While 2020 looks destined to be a disaster for Disney, there is one bright spot for the company: Disney+.
In just five months, the company’s nascent streaming service racked up 50 million paid subscribers globally, a number it originally projected would take nearly four years to hit. Even Reed Hastings, Netflix’s CEO, praised the launch of Disney+ during his own company’s recent earnings call, saying “I’ve never seen such a good execution of the incumbent learning the new way and mastering it.”
Trip Miller, a Disney investor and managing partner at hedge fund Gullane Capital partners, believes Disney+ is vital to the company right now. And that’s not just because it’s Disney’s future. He believes the streaming platform keeps the company in the hearts, minds and living rooms of consumers.
“If there’s one silver lining for Disney from this terrible crisis, it’s that it has pushed more people to consume the company’s content even faster than anyone expected,” he said. “Can you imagine if this was two years ago and they didn’t have Disney+?”
Into the unknown
While Disney+ appears to be well ahead of schedule, with so many parts of the company idled or hobbled, it’s not enough to compensate for the setbacks.
Ball noted that Disney is an “incredibly diversified media company” and that’s usually “an advantage in times of crisis, as it affords stability and limits overall exposure.”
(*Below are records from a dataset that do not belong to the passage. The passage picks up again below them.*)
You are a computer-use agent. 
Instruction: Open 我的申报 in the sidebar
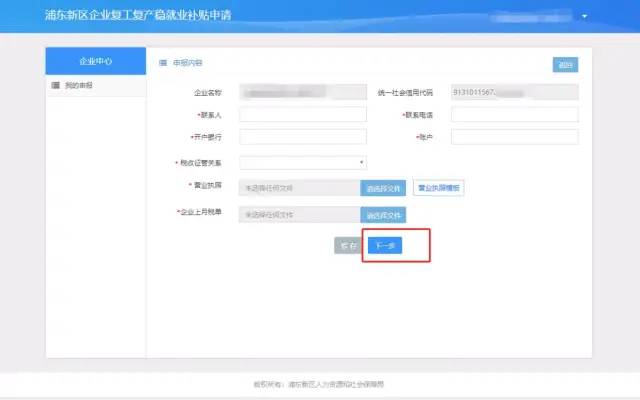point(79,86)
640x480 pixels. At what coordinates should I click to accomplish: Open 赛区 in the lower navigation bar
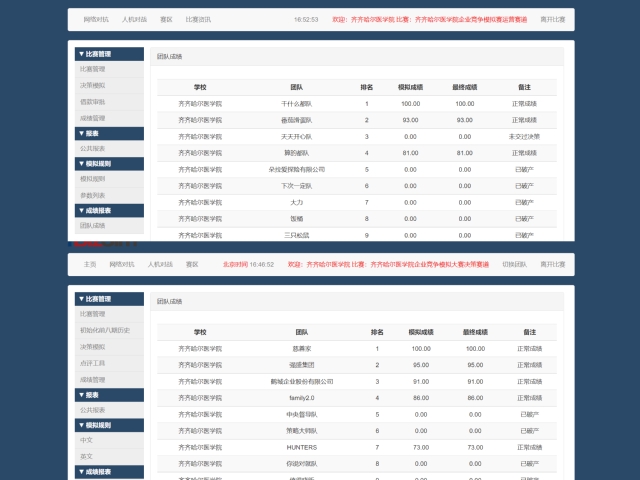pos(191,264)
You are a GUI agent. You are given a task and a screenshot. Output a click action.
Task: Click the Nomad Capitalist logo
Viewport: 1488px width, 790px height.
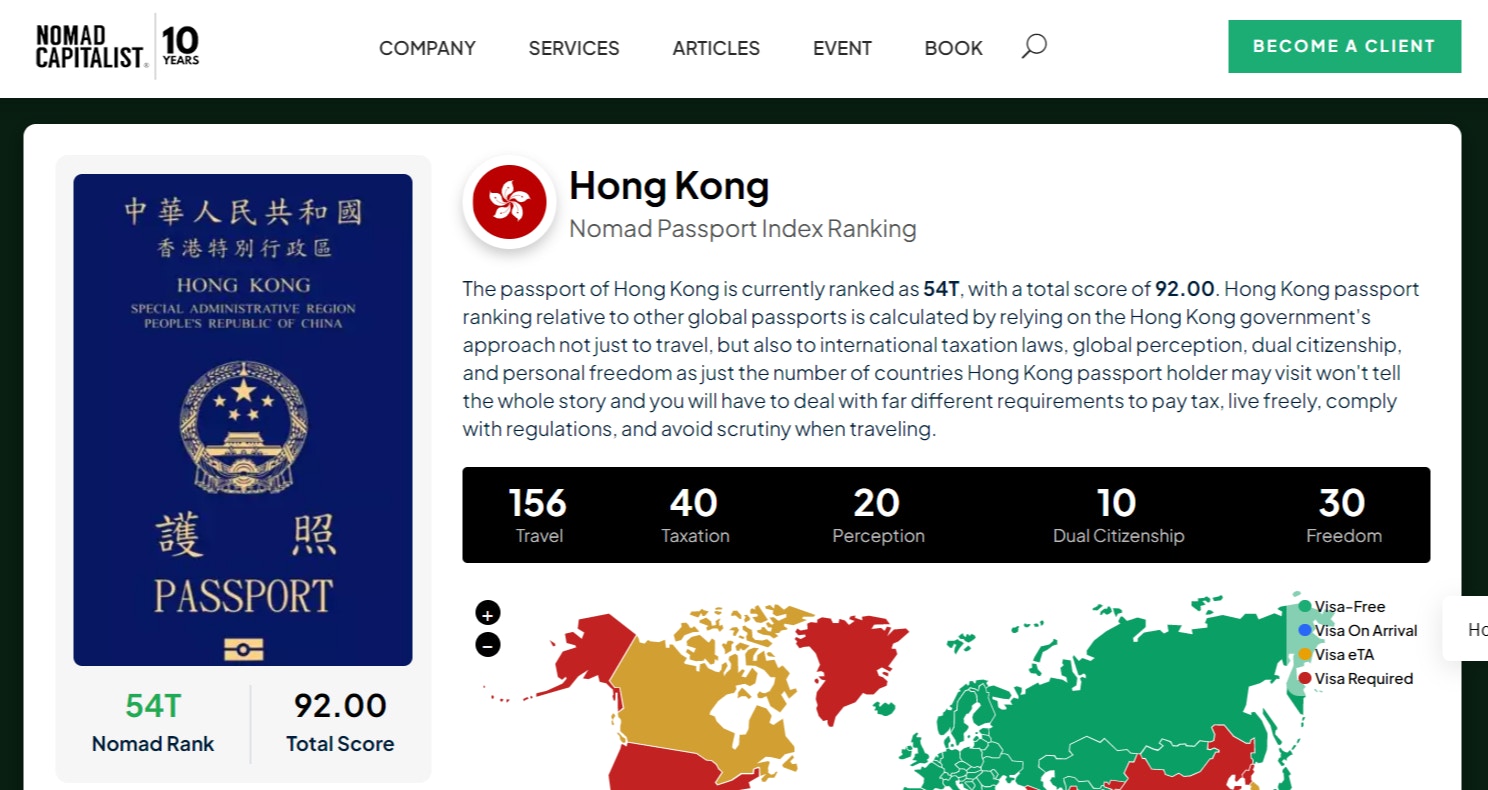pyautogui.click(x=117, y=47)
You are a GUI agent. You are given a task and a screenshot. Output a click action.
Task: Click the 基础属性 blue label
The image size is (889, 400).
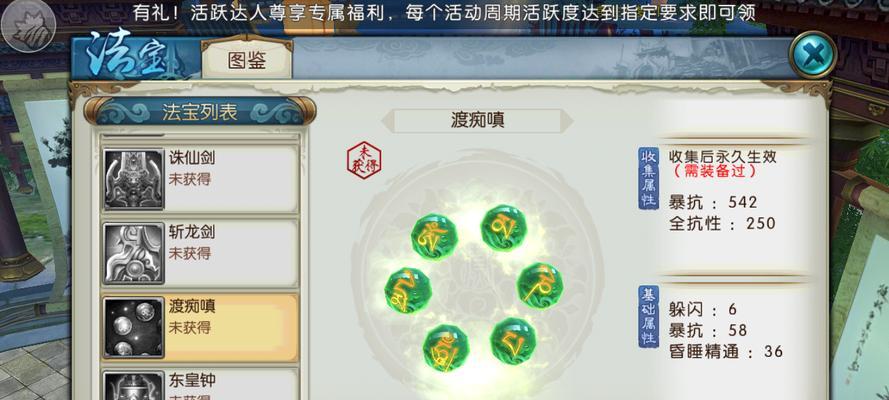[649, 317]
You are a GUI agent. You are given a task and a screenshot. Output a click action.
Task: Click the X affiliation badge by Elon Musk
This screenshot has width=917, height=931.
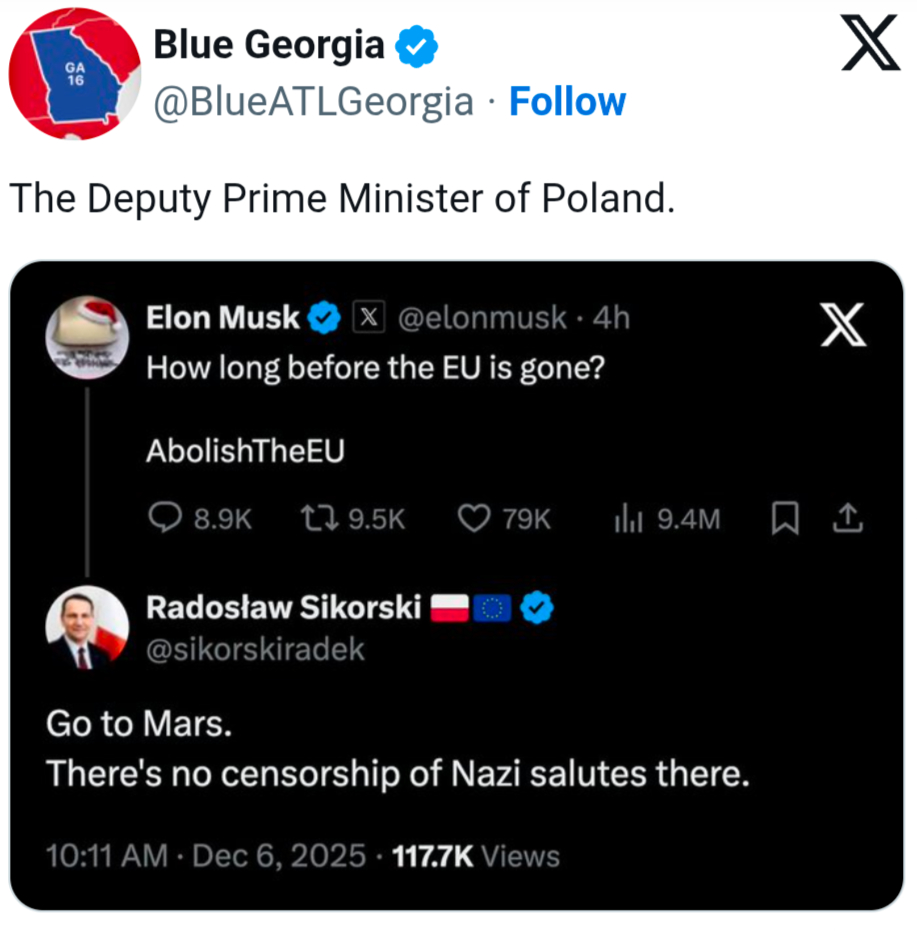pyautogui.click(x=368, y=318)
“But COVID-19 is hitting nearly every element of Disney,” he added. “The only exception is really its streaming services, Hulu and Disney+, but neither is profitable yet.”
Given its strong stable of pop-culture properties, Disney has the branding, assets and consumer loyalty to rebound from the coronavirus. But no one knows how long recovery will take, and what permanent financial damage is being done to Disney in the process.
So for the first time in decades, the company is heading into an unknown future — one that no amount of Disney magic can fix right now.
“If things came back to normal, Disney’s rise would likely be equal to its fall,” Nathanson said. “But people just don’t know when that’s coming.”